Io sono contenta della mia scelta: treno più metro e sarò a Roma quasi un’ora prima del mio appuntamento. Giusto il tempo per fare un giretto e guardarmi attorno: Roma è sempre bellissima, e per un giorno vorrei proprio dimenticare scandali, corruzione, mafie, e tutto quello che angoscia un cittadino di questi tempi tristi.
Binario n°1, mi preparo, come fanno gli altri attorno a me. Il treno sta arrivando, il treno arriva; la mia carrozza è la numero cinque e mi chiedo a che altezza la troverò a treno fermo. Il treno sta arrivando e – in un certo senso – arriva fin troppo. Sferraglia velocissimo davanti a noi passeggeri delusi che stiamo lì a guardarlo fuggire via come in un sogno. Passato il primo momento di sorpresa autentica, poi di perplessità, adocchio due signori con la divisa delle Ferrovie dello Stato, che stanno scrollando il capo con aria un po’, come dire, avvilita.
Nel frattempo il treno lo si intravede, fermo, a qualche centinaio di metri oltre la stazione, in direzione Roma. Mi avvicino ai due in divisa e chiedo se sanno o immaginano che cosa sia successo. Non posso trascrivere il dialogo, che non ho registrato, ma posso riportarne i contenuti.
Apprendo infatti che, qualsiasi cosa sia avvenuta, il macchinista ‘passerà un guaio’ e verrà sanzionato. Naturalmente la cosa ha una sua logica, soprattutto se il macchinista ha commesso un dolo. Poi però apprendo pure che, a fronte di qualche centinaio di passeggeri, il macchinista è uno solo. Cioè è lì in cima al treno, e – immagino (ma forse immagino troppo) – che se gli scappa la pipì o è dotato di dispositivo speciale (?) oppure se la tiene e lasciamo perdere un caso di malore serio. Sulla pipì sarei sostanzialmente d’accordo; del resto ho memoria di stabilimenti e di aziende in cui la pipì doveva essere eseguita a spron battuto ed erano previsti alcuni (pochi) minuti per la bisogna.
Vengo pure a sapere che le ore di lavoro di un macchinista sono dieci al giorno: immagino che non sia previsto un intervallo per il pranzo … apprendo pure che quel lavoro – Fornero docet – non è più usurante e perciò si va in pensione a sessantasette anni. Anche rispetto a questo dato non so che cosa pensare: mi immagino macchinista sessantasettenne a condurre un treno con qualche centinaio di passeggeri, per dieci ore al giorno, ma non mi ci vedo. Che dico: non ci vedo neppure la signora Fornero e nonostante siano quasi tutti dei baldi giovanottoni e giovanotte, non riesco a immaginare nessuno dei politici in onda (più che in carica) di questi tempi!

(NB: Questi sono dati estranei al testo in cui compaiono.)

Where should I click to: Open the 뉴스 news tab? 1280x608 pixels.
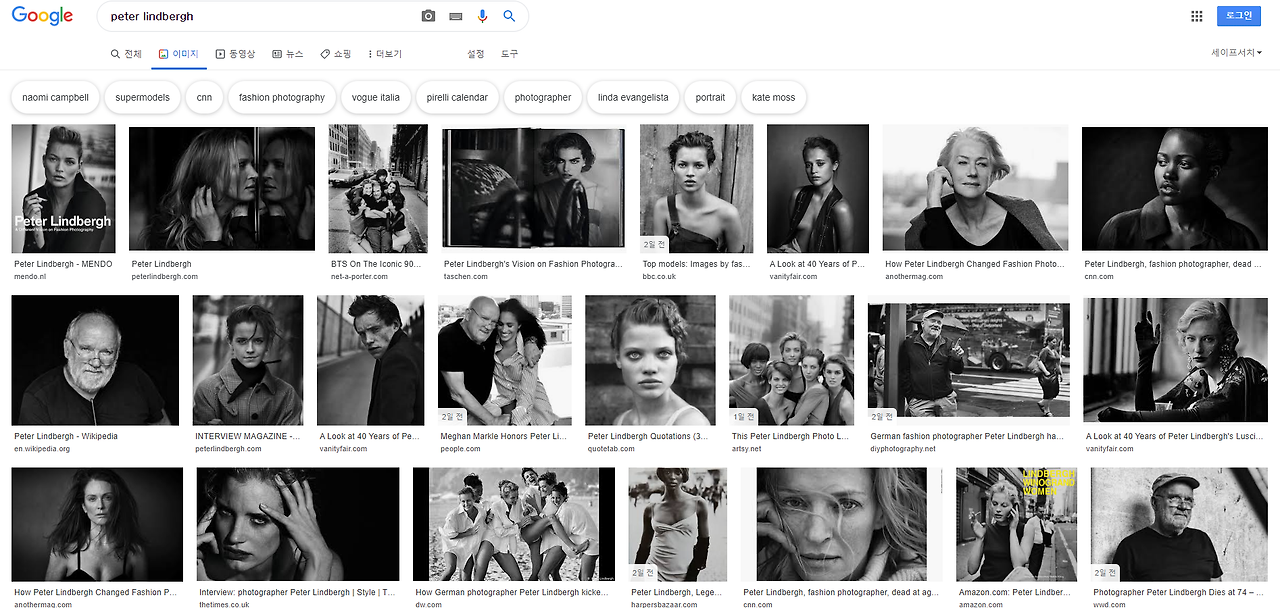[288, 54]
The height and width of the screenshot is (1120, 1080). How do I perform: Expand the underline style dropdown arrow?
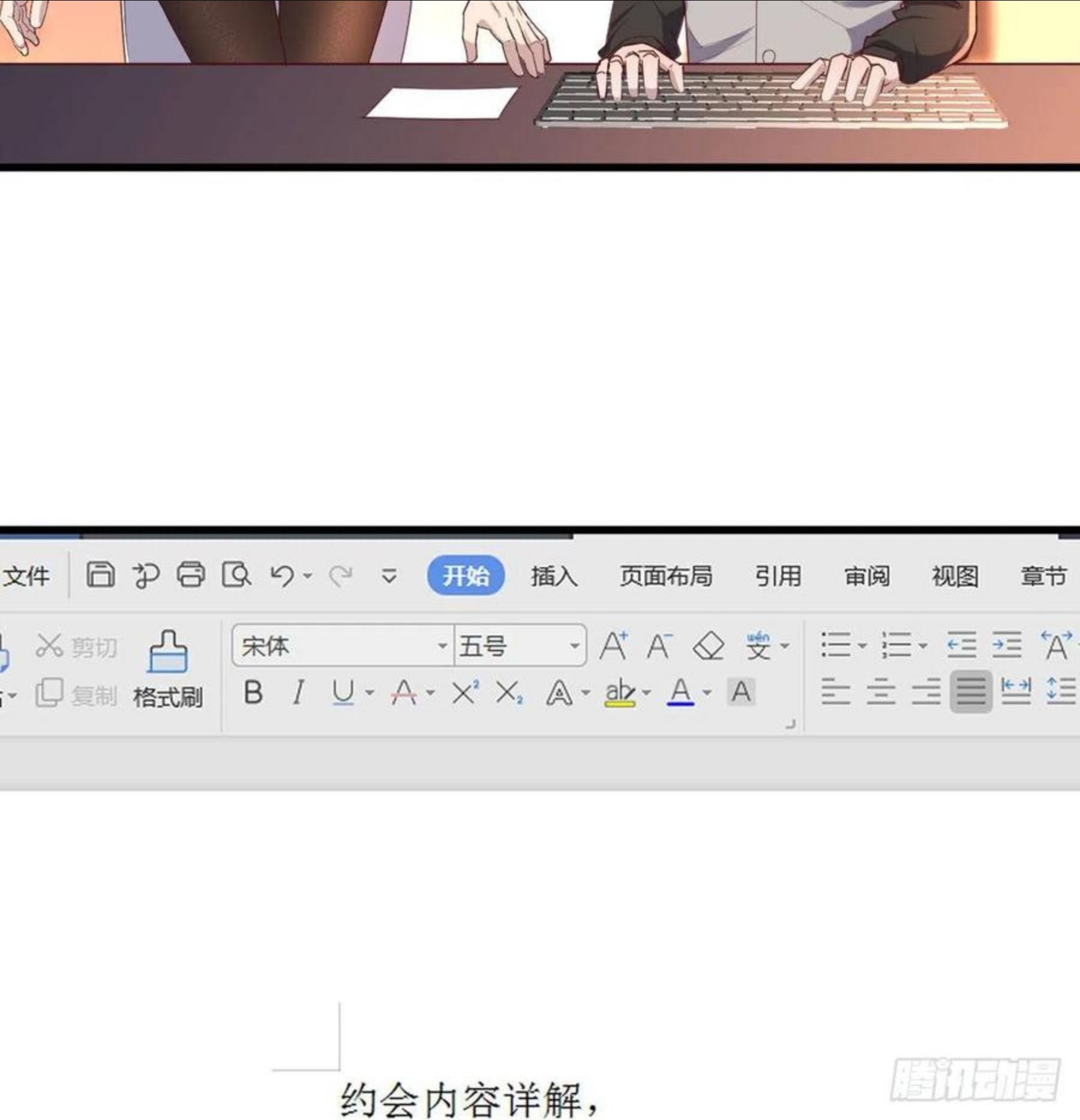(370, 693)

Non so che cosa sia successo al macchinista, al sistema di controllo, ai dispositivi che dovrebbero garantire la “sicurezza” di ogni viaggio in treno, ma qualcosa di inatteso è certamente accaduto.
Da lunedì scorso mi chiedo che cosa diavolo sia successo e noto che – una volta ripreso il viaggio (con quaranta minuti di ritardo) – nessuno ha pensato (cioè le ineffabili FFSS) di spiegare ai passeggeri che cosa sia avvenuto, quanto meno per impedire illazioni pericolose per la reputazione del servizio. Da lunedì continuo a pensare a tutti i macchinisti solitari che girano su e giù il nostro paese, ritenendo la pipì e forse anche altro.

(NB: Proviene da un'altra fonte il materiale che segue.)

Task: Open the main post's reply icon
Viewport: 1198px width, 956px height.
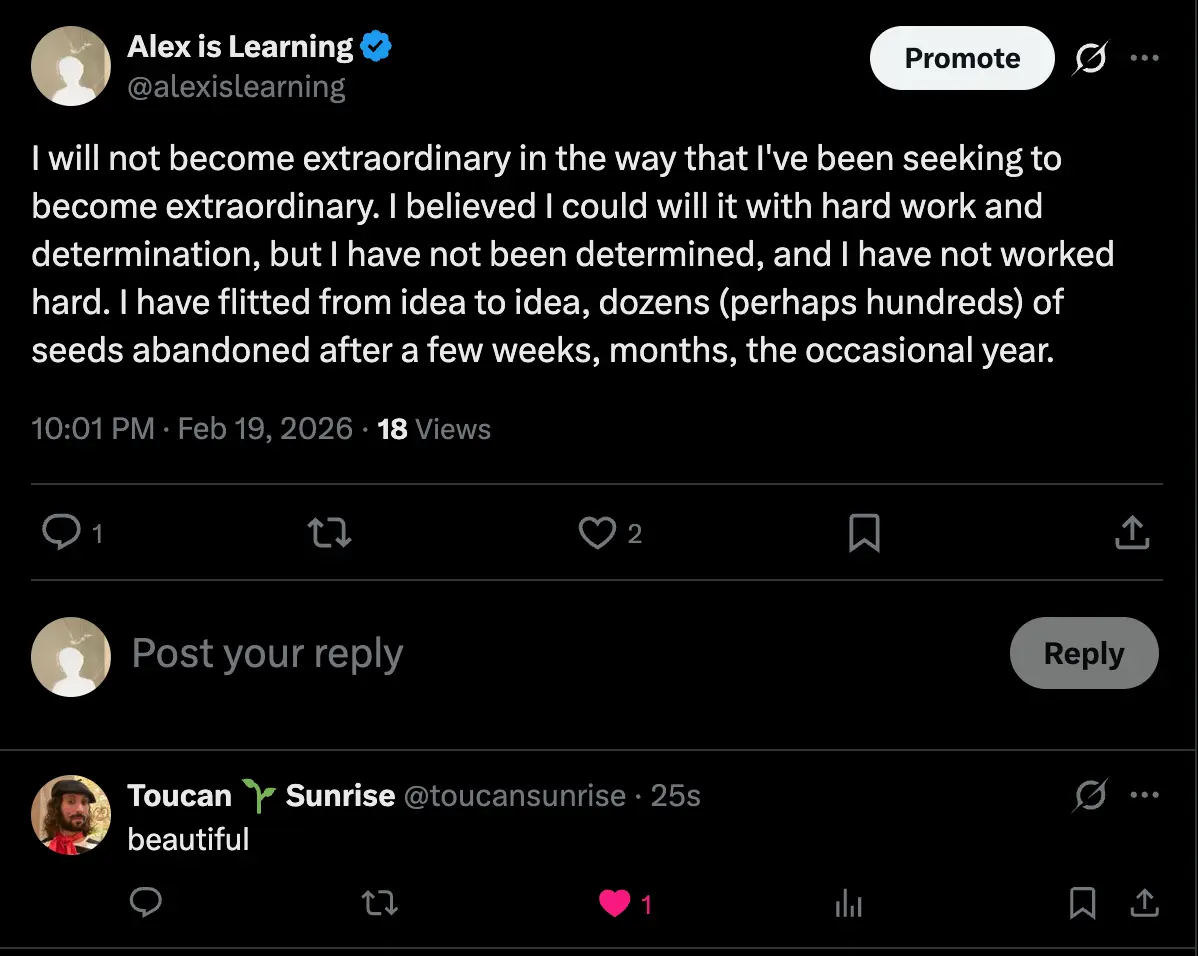Action: point(62,533)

Da lunedì continuo a ricordare i tempi non remoti, quando i macchinisti erano due – come i piloti su un aereo di linea – e immagino che la responsabilità del buon esito del viaggio fosse condivisa equamente.
Da lunedì penso che è vero: le macchine hanno sottratto posti di lavoro, ma anche l’albagia di quelli che hanno deciso di aumentare i costi, tagliare i posti di lavoro, precarizzare il servizio.
Da lunedì penso anche che, comunque, anche se succede qualche incidente – Viareggio insegna – per qualche anno ci si trastulla con il gioco dello scaricabarile, finché prescrizione non risolverà definitivamente il problema.